Consistency of amplification is affected by variations in master mixes, Taq polymerase, as well as variability between thermocyclers. Large volume PCR master mixtures minimize systematic variation. An integration standard can be included in all runs to test thermocycler conformity from run to run and to identify PCR inhibition (by adding the standard to patient samples) [9, 85]. Some laboratories utilize serial dilutions of cell lines (e.g. ACH-2) to create a standard curve to quantify integrated HIV DNA [89]. The ACH-2 cells are not entirely transcriptionally silent and contain variable numbers of HIV integrations (from 5 to 10 in our hands) [90]. Every lab should verify the number of proviruses per cell in a given lot of ACH-2 cells before using them as a standard in these assays. This is actually an advantage for the ACH-2 cells line, as it has sufficient diversity of integration sites to roughly capture the diversity of distances to Alu present in acute infection and can be used to estimate integration frequency while other cell lines with 1–2 proviruses do not provide strong estimates.

For each infected cell, the distance between the integrated provirus and the nearest Alu element is variable. Therefore, each provirus will be amplified at different efficiency depending on its distance from the closest Alu [17]. This represents an important limitation of the assay, which is mitigated by repetitive sampling. Moreover, to reduce variability between runs as well as variability between different laboratories, our laboratory currently measures integrated HIV DNA using the Poisson distribution. This allows the quantification of integrated HIV DNA without using a standard curve. We target 30–80% of positive wells at two dilutions in a 96-well plate to obtain the most robust result, as error increases outside of this range. This implies that we need ~500 proviruses per patient to obtain a robust measure of the integration levels [unpublished data]. It follows that the number of cells required for the assay will largely vary depending on the individual integration levels. The chance that the well contains no integrated HIV DNA (negative reaction) or 1 or more proviruses (positive reaction) will follow the Poisson distribution. The number of copies of integrated HIV can be calculated from the frequency of positive wells by PCR without the need of a standard curve [91], though we do apply a correction factor as our assay detects ~10% of integrations [91] (20% of integrations are detected with recent improvements due to decreased gag background).

Measuring integrated HIV DNA robustly in LTNPs is challenging. It requires a large number of cells, as in some patients the integration level may be as low as 1–5 copies/million PBMCs, which can be a limitation if apheresis products are not available [66]. To increase the sensitivity of the assay, a large number of cells per well are needed, and this requires best-quality DNA in order to avoid PCR inhibition.

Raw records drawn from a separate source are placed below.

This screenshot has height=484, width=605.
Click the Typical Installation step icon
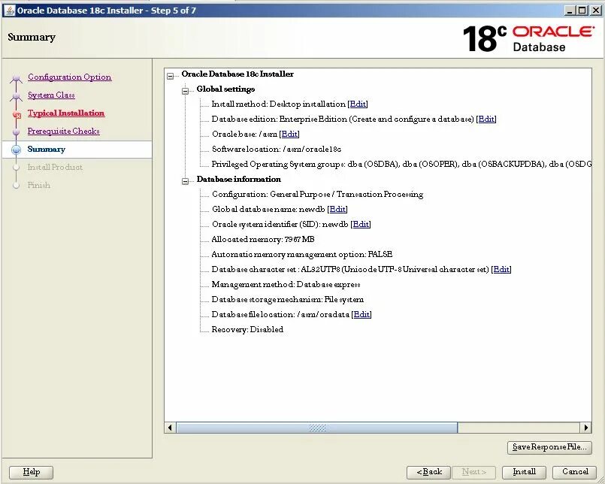click(18, 113)
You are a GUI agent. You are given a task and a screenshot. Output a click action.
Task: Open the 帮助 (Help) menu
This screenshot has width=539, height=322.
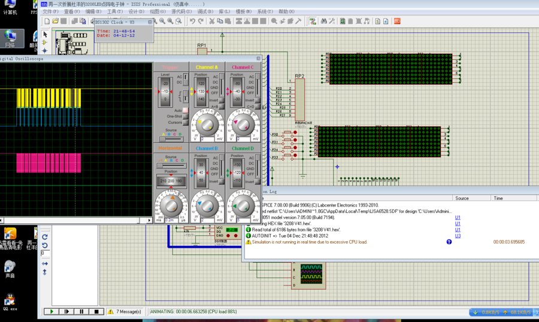[286, 11]
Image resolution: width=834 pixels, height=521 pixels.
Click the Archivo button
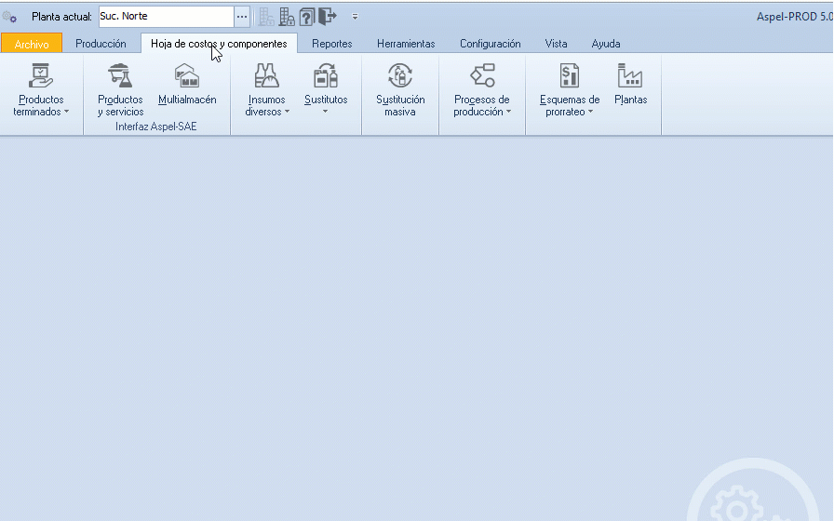[x=32, y=44]
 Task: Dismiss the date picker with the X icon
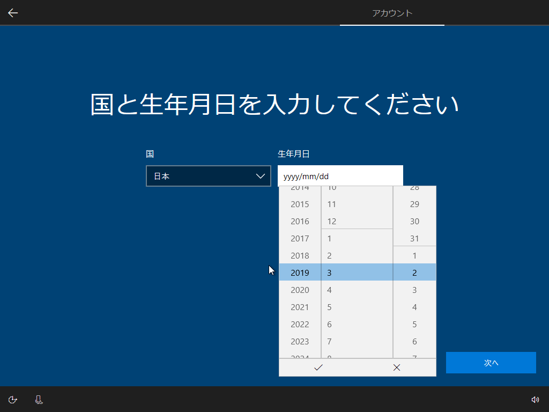pos(396,367)

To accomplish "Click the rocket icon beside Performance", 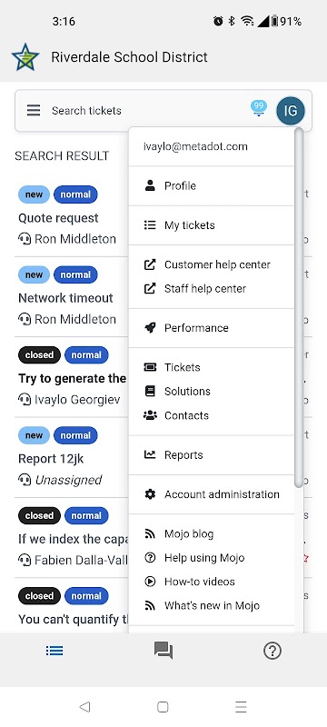I will (150, 328).
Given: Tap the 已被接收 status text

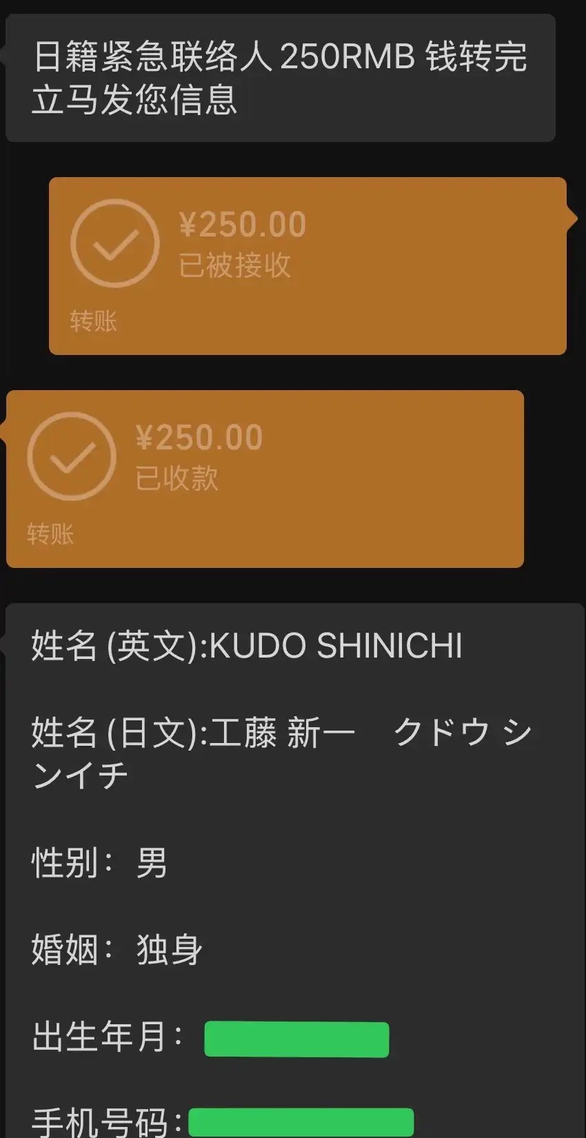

Some labs compensate for limited numbers of available cells by testing large numbers of patients [89]. However, a low number of repeats reduces the sensitivity of the assay, which implies that negative results should be interpreted carefully, as they may reflect the limited quantity of cells tested.

Measuring integrated HIV DNA: a summary of pros and cons


On a technical level, integrated HIV DNA is relatively inexpensive, robust, and potentially high-throughput in comparison to QVOA. Total and integrated HIV DNA can be combined to capture ongoing replication. A full review of total HIV DNA as a measure of reservoir size is provided in another chapter of this special issue [92]. In patients on long-term ART, integration levels are relatively similar to total HIV DNA and consistent with a relatively stable reservoir [34, 81]. Total and integrated HIV DNA provide different insights [93]. Total DNA showed a similar decline in acute and chronic infection with a sevenfold decline in the first year and a slower decline over the next few years from pre-ART levels [93]. In contrast, there was a tenfold decline of integrated HIV DNA levels in acute infection, whereas there was only a twofold decline in patients treated chronically [54].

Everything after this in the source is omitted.